<select> dropdown update 2
14 September, 2016 § Leave a comment
Mike and I met with the “select dropdown” team today and discussed where they’re at and the work that they can focus on for the next week. We are discussing a possible “hack-weekend” October 1st and 2nd at Michigan State.
Freddy got XCode up and running and can debug processes at the single-process/multi-process fork. Jared and Miguel are having issues getting their debugger to work. Freddy will be helping Jared and Miguel with their setup to compare what is different, with the fallback being Jared and Miguel using LLDB as their debugger.
In the past week, the team has also been spending time working on presentations and project plans.
For C++ code, their initial plan was to fake the single-process to run through the multi-process code path by removing the checks for if the code is running in a content process and if a special e10s desktop preference is enabled.
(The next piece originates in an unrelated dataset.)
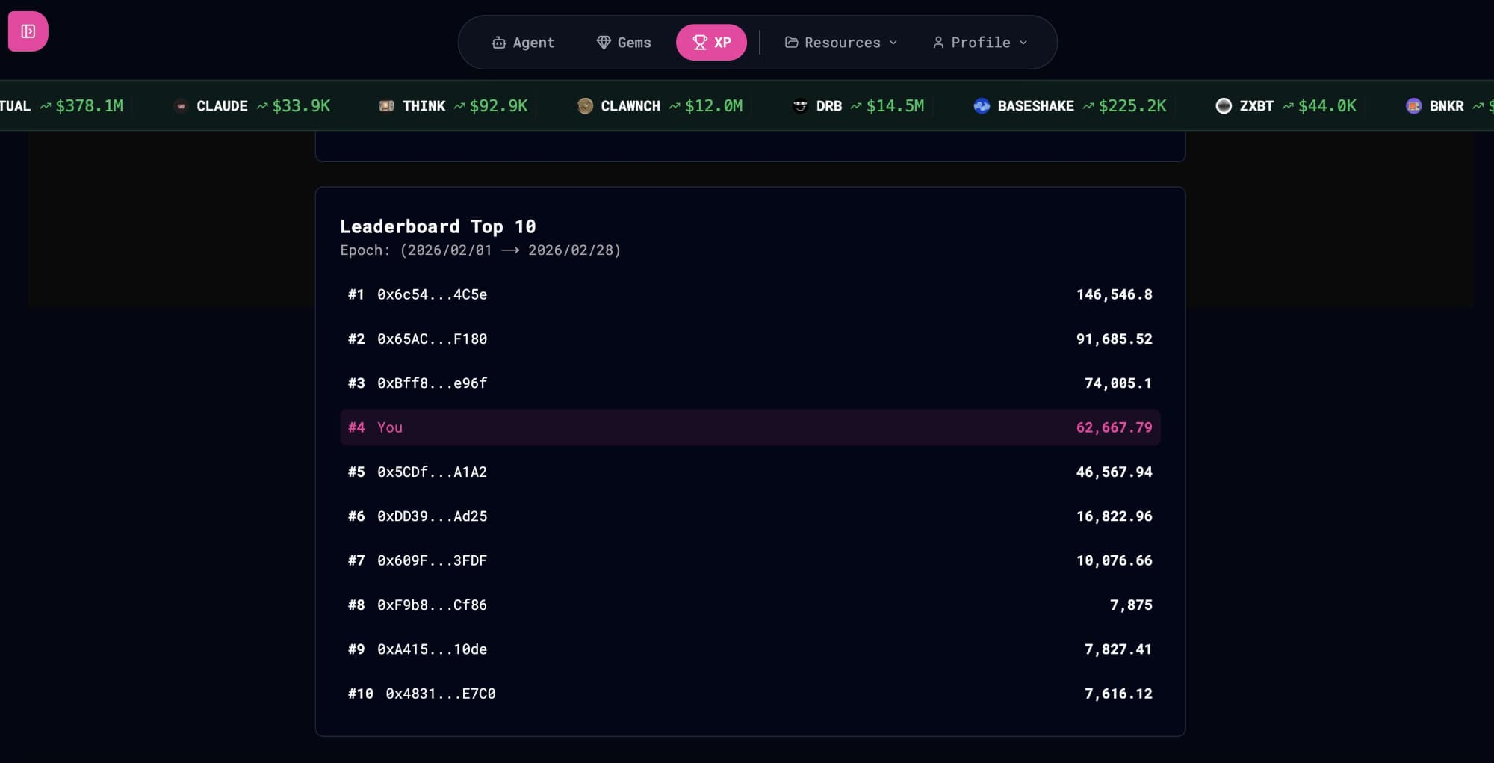Click the ZXBT token icon

pos(1224,106)
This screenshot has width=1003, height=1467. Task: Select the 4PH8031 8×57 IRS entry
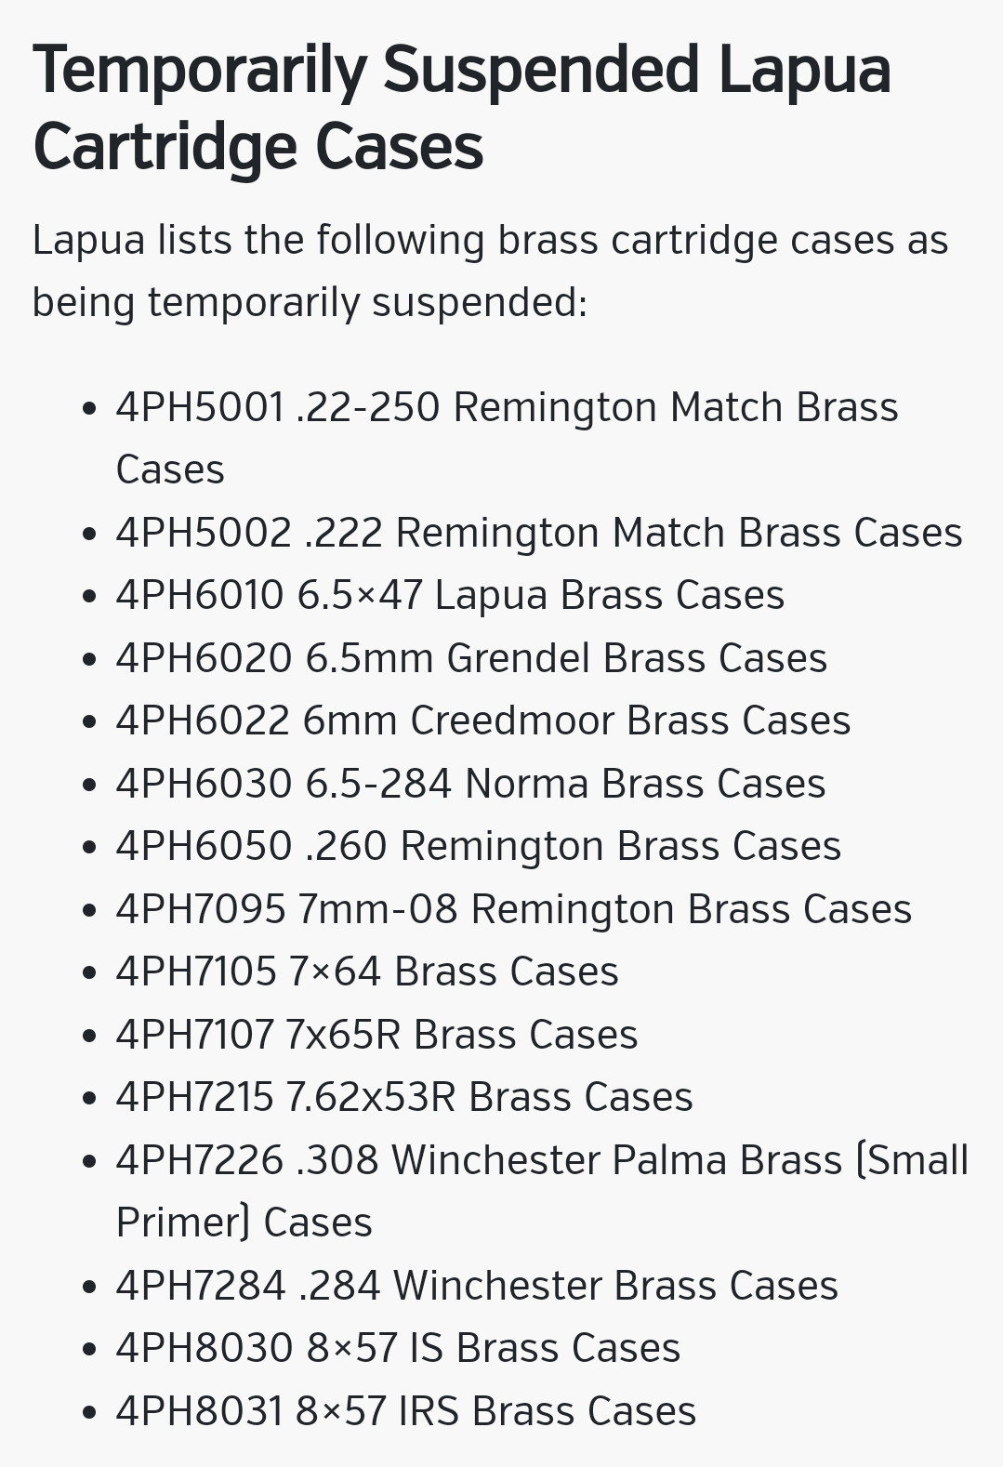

As a quick technical dive: When a select dropdown is clicked, we determine that we’re running in a content process, and we fire an event (“mozshowdropdown”). A content script running in the content process listens for the “mozshowdropdown” event and opens the popup.
The plan to fake the single-process to run through the multi-process won’t work though, because the content script mentioned above won’t be loaded and thus there won’t be an event listener. The content-script is only loaded right now through the remote-browser.xml binding. The content-script would have to be loaded through the non-remote-browser binding (browser.xml) as well as the various message listeners and event listeners.
While working on this, it would be a good idea to move the code from select-child.js to browser-content.js, since we don’t really need a separate file for select items and browser-content.js is loaded in single-process Firefox.
As for styling changes, the students were able to use the Browser Toolbox to change web content through forms.css and see how things like input textboxes could get different default colors. To change the styling of a select dropdown, the students will play around in browser.css to tweak the styling. In the end they’ll want to make sure that the styling exists under the /themes directory, and likely within /themes/shared/.
One of the students asked if we had ideas about specific algorithms or design-patterns that the search-within-the-dropdown implementation should use. We pointed them at the Browser Console’s filtering ability and asked that the students follow the implementation there.
That wraps up our notes from this week’s meeting. We’ll be meeting regularly for the next 10-ish weeks as the students make progress on their work.